The CSE Institute commends the efforts of Swatara and Dauphin County law enforcement for working to uncover human trafficking in their community. We also support the Dauphin County DA’s Office for prosecuting sex buyers. The Dauphin County DA brought charges against Mr. Tamang under 18 PA. C.S.A. § 5902(e), Pennsylvania’s patronizing prostitution statute, which provides, “a person commits the offense of patronizing prostitutes if that person hires a prostitute…” Patronizing a prostitute is a misdemeanor in the third degree for the first and second offense. If Mr. Tamang is convicted, he faces up to one year in prison and/or a fine not exceeding $2,500 under 18 Pa. C.S.A. § 1104(1) and § 1101(6) respectively.

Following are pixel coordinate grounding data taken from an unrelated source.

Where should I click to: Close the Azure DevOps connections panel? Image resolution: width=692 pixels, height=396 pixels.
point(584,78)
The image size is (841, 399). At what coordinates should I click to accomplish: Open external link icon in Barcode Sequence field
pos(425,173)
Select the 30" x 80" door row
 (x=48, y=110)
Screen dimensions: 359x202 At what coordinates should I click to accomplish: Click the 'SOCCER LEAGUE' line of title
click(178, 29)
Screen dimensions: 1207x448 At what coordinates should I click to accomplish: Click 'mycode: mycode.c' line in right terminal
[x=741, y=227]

The CSE Institute believes the steps the Dauphin County DA’s Office have taken to prosecute sex buyers are important because of a fundamental belief in basic economic principles. If law enforcement polices the demand for commercial sex, prostitution and trafficking will decline. Further, based on court records, this is Mr. Tamang’s first offense in Pennsylvania (or at least this is his first time getting caught). If sex buyers know that on their first attempt to purchase sex that they could be caught, arrested, prosecuted, fined, and even end up in the news, then less people will demand the vulnerable women and men that traffickers exploit. The persistent efforts of law enforcement and county prosecutors to stop sex buying will decrease demand and decrease trafficking.

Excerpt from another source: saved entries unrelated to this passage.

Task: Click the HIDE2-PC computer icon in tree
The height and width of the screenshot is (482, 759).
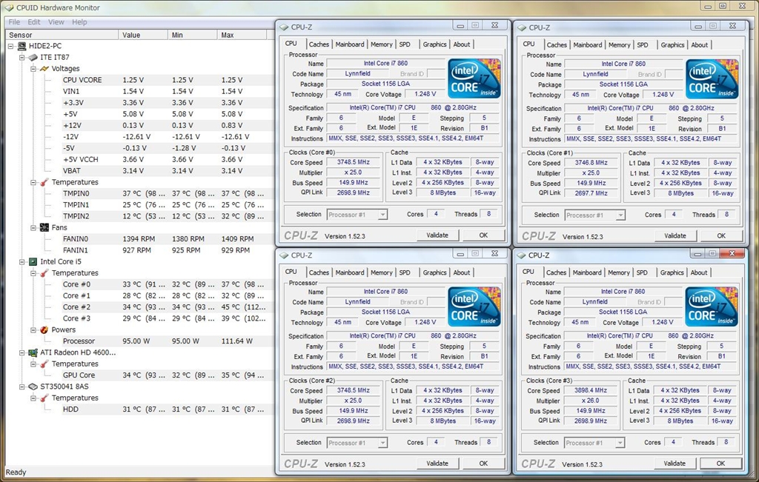Action: 21,46
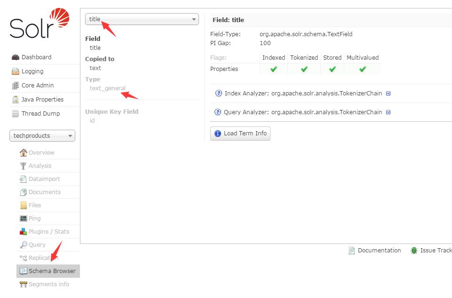Expand Query Analyzer details toggle
Image resolution: width=452 pixels, height=298 pixels.
coord(389,112)
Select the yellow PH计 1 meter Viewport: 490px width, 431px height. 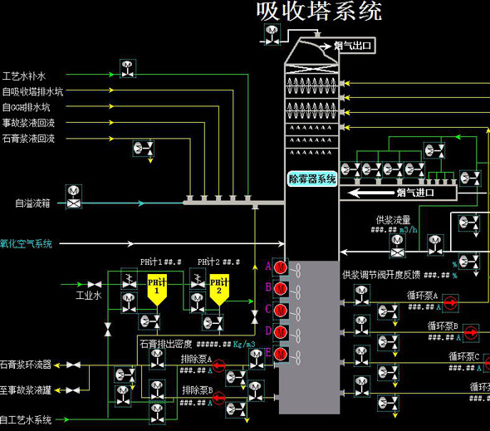157,290
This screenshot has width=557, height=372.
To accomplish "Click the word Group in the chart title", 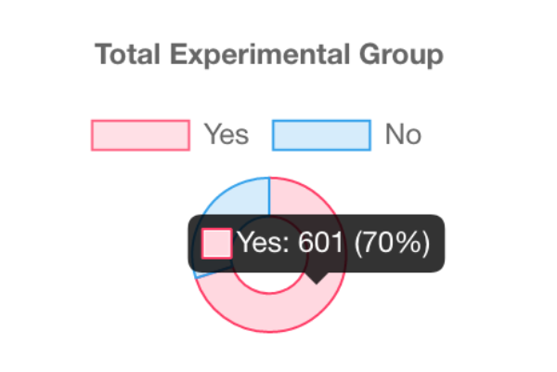I will (x=401, y=56).
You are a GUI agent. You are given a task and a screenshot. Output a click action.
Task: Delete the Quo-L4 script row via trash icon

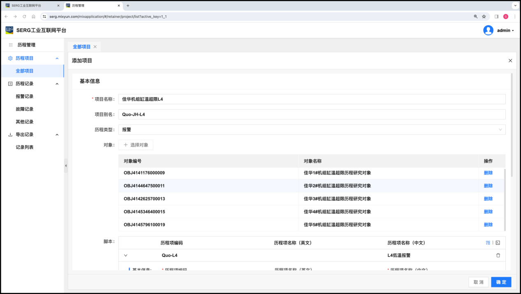click(498, 255)
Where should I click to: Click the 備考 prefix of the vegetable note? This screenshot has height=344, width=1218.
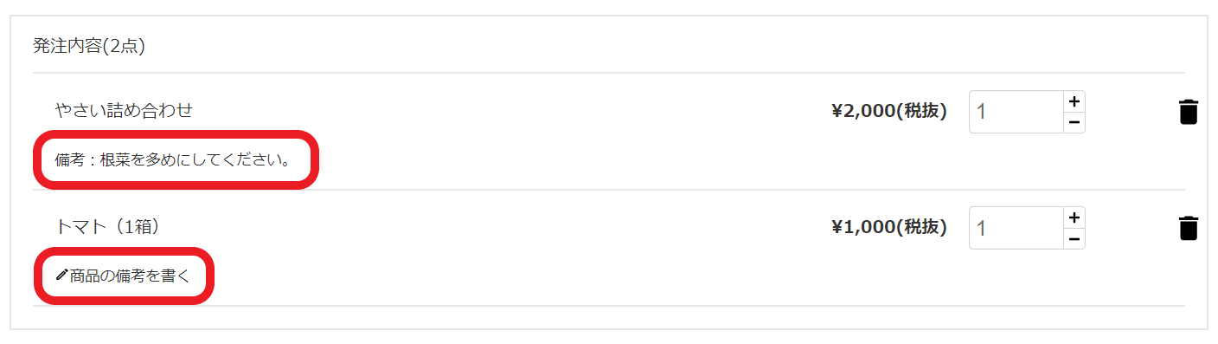[70, 160]
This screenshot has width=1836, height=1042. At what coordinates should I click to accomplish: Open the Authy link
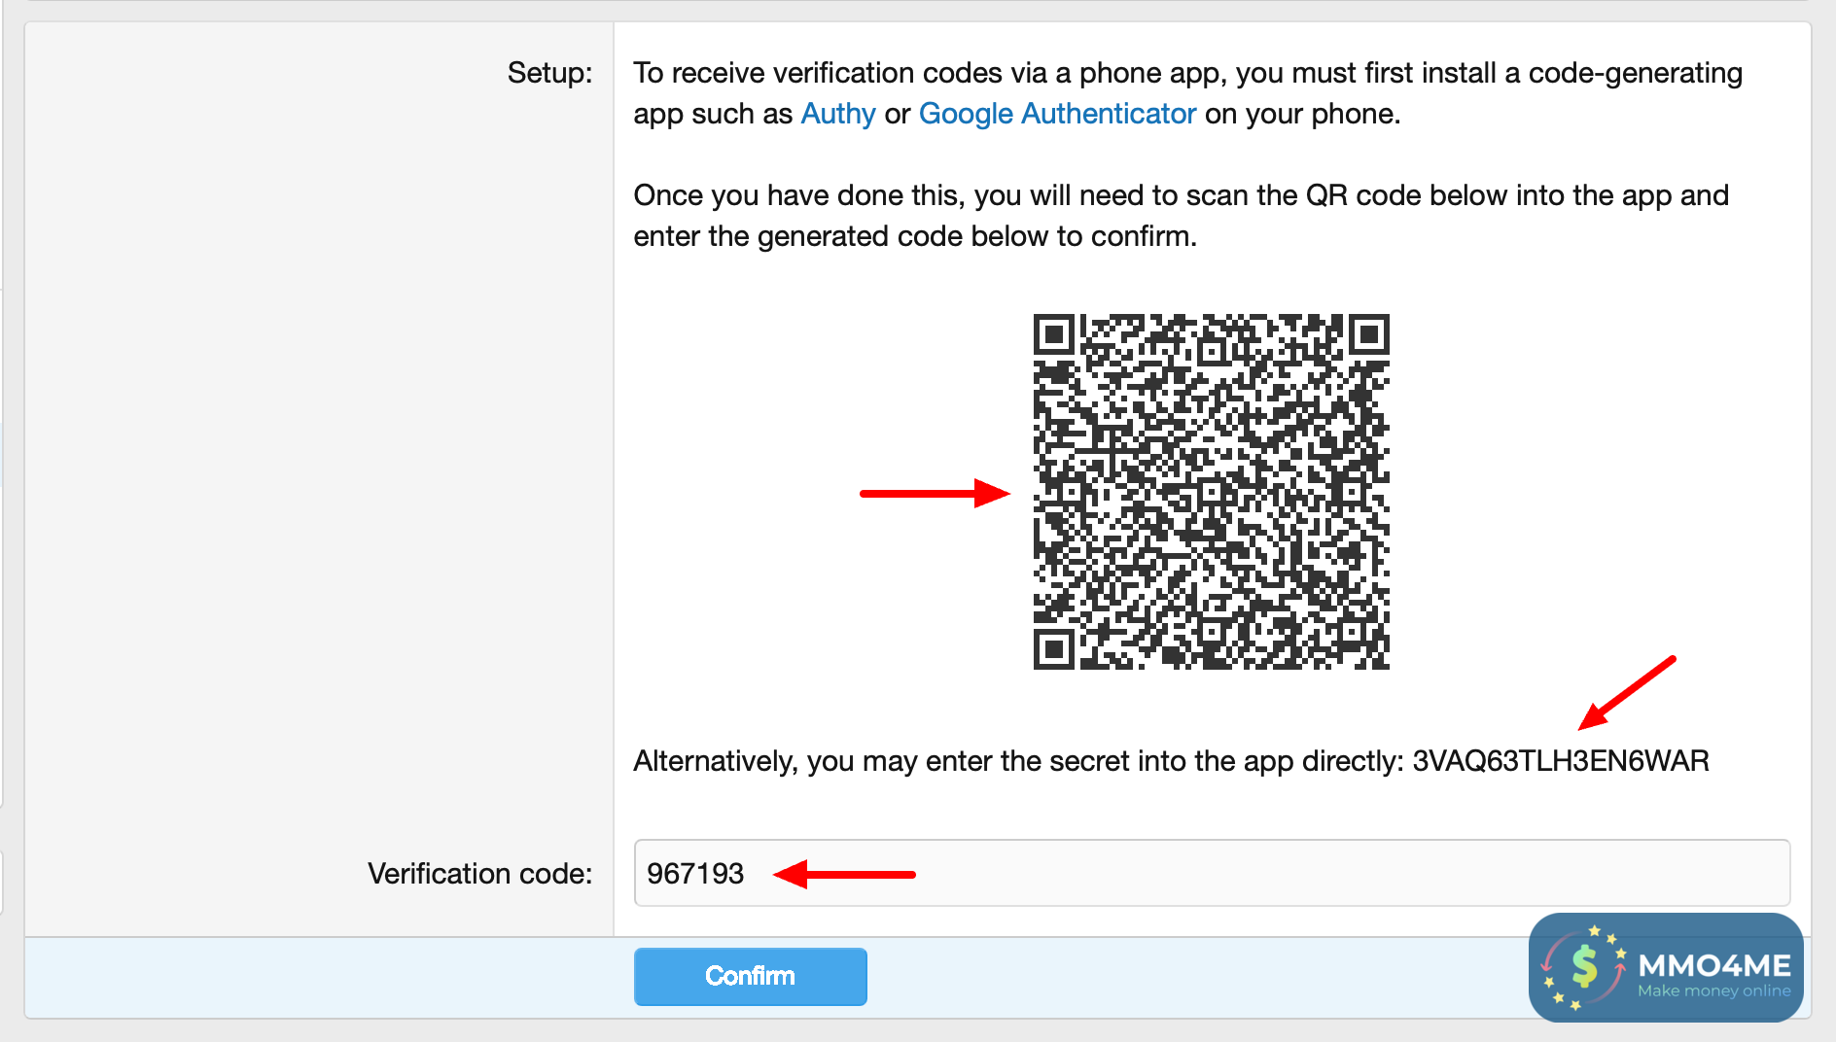(x=837, y=114)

The two prostituted women here, Ms. Crowner and Ms. McCall were charged under 18 PA. C.S.A. § 5902(a). Under this statute, Ms. Crowner and Ms. McCall are subject to the same fine and jail sentence as Mr. Tamang. Again, both women are only twenty-two years old, and they also already have prior criminal history in Dauphin County. Ms. Crowner has previously been arrested and convicted of retail theft and conspiracy to commit retail theft. Ms. McCall has been convicted of escape and receiving stolen property. This is the first time that either woman has been charged with prostitution. What their records tell us, is that both women have been left with few options in their efforts to survive. They were arrested in efforts to stop trafficking but it is not clear in the media reports whether or not they were trafficked. But we do know that many women who are this age and have a criminal history are susceptible to becoming victims of trafficking. For example, traffickers often times pay the bail of women in their stables as a means of coercion. State law does address this issue in 18 Pa. C.S.A. § 3012(b)(11) regarding involuntary servitude, which states, “A person may subject a person to involuntary servitude through any of the following means…(including) (11) debt coercion.”

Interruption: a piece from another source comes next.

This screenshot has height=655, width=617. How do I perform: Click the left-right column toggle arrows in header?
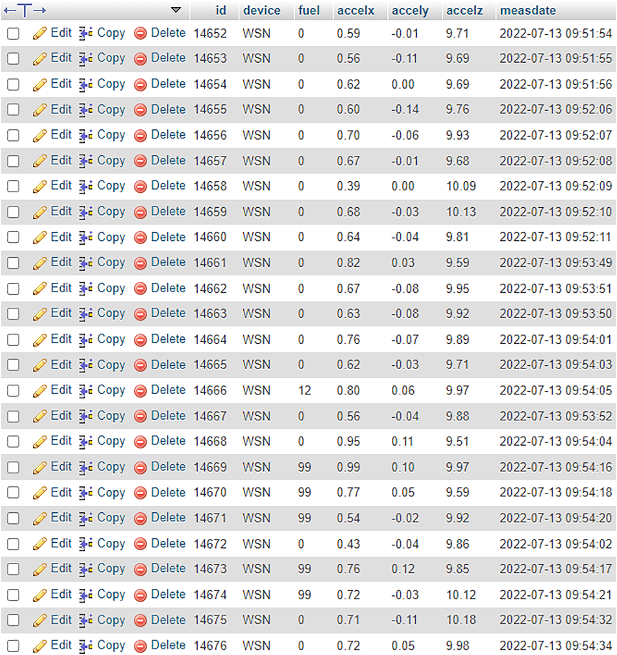[x=25, y=10]
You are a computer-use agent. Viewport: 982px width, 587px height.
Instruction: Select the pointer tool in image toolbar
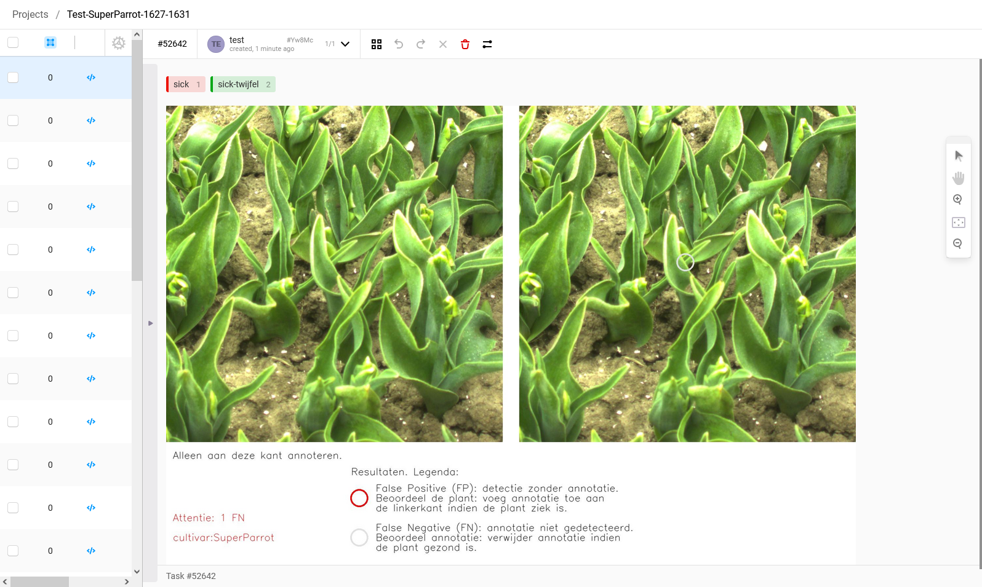(959, 156)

However, regardless of whether or not they were trafficked, these women will not find healing in the criminal justice system. They need access to social services and people they can trust to open them up to opportunities to make a living. Rather, an approach that sends a clear message to sex buyers like Mr. Tamang that women are not for sale will suppress demand and help end sexual exploitation.
The CSE Institute encourages law enforcement- like in Dauphin County- to work with those outside of the criminal justice system to find alternatives that empower prostituted women with the opportunities to find safe and sustainable ways to survive. Counties like Dauphin are taking steps towards freeing their communities from sex trafficking. But if we are going to truly defeat sex trafficking in communities across our state and across the country, we need a comprehensive and holistic commitment on the part of all law enforcement, prosecutors, and state legislators to end the buying of sex, and empower women to walk away from the life of prostitution.